O que isso tudo revela sobre a assistência às pessoas com raras/ultrarraras
A fotografia que emerge é de um SUS capaz de construir boas bases técnicas, mas que ainda não estruturou os instrumentos operacionais indispensáveis para garantir previsibilidade, equidade e sustentabilidade nas raras/ultrarraras. Em bom português:
- Previsibilidade: sem regras objetivas (pesos de severidade, protocolos de SACT/ECA/RWE, padrões para ATMPs), as decisões oscilam e a fila do acesso vira um zigue-zague.
- Equidade: se não medimos e ponderamos a severidade de forma explícita, pessoas em situações mais graves não recebem tratamento diferenciado no cálculo social — embora todos concordemos, intuitivamente, que deveriam.
- Sustentabilidade: sem acordos de compartilhamento de risco e registros, o gestor fica sem freios e contrapesos para corrigir rota quando a evidência amadurece; e o sistema fica exposto a decisões de alto impacto orçamentário baseadas em promessas não testadas no mundo real do SUS.
O mais irônico é que as soluções estão sobre a mesa.
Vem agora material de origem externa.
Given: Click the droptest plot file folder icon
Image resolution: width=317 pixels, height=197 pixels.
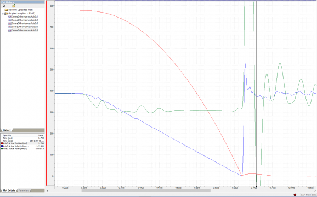Looking at the screenshot, I should coord(6,13).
Protocolos de ECA, guias de RWE, modificadores de severidade, templates contratuais de acordos de compartilhamento de risco, exigências de reporte e padrões de modelo já foram experimentados em outras jurisdições. O trabalho, aqui, é traduzir e adaptar: montar uma trilha “Raras/Ultrarraras/ATMPs” que comece na submissão (com checklists e anexos técnicos), passe por uma decisão condicionada (com contrato e metas) e termine na reavaliação baseada em dados do SUS. Não é prometer tudo a todos — é prometer governança e cumprir.
E agora?
A consulta pública é a chance de a Rebrats e a Conitec transformarem um bom manual geral num manual executável para raras e ultrarraras.
Se o objetivo de uma diretriz é, além de ensinar, reduzir arbitrariedade, então chegou a hora de fazer o ajuste fino onde a ciência ainda é escassa e a incerteza, estrutural. Quando se trata de doenças raras e ultrarraras, governar bem é estabelecer regras claras para decidir com dados imperfeitos — e ter a coragem de revisar a própria decisão à luz de evidências que emergem. É isso que as famílias esperam. E é isso que o SUS, com a maturidade que já alcançou, pode e deve entregar.
Parâmetros justos para doenças raras e ultrarraras existem. Nada que um bom benchmarking governamental não resolva.
Falta é vontade política para implantá-los.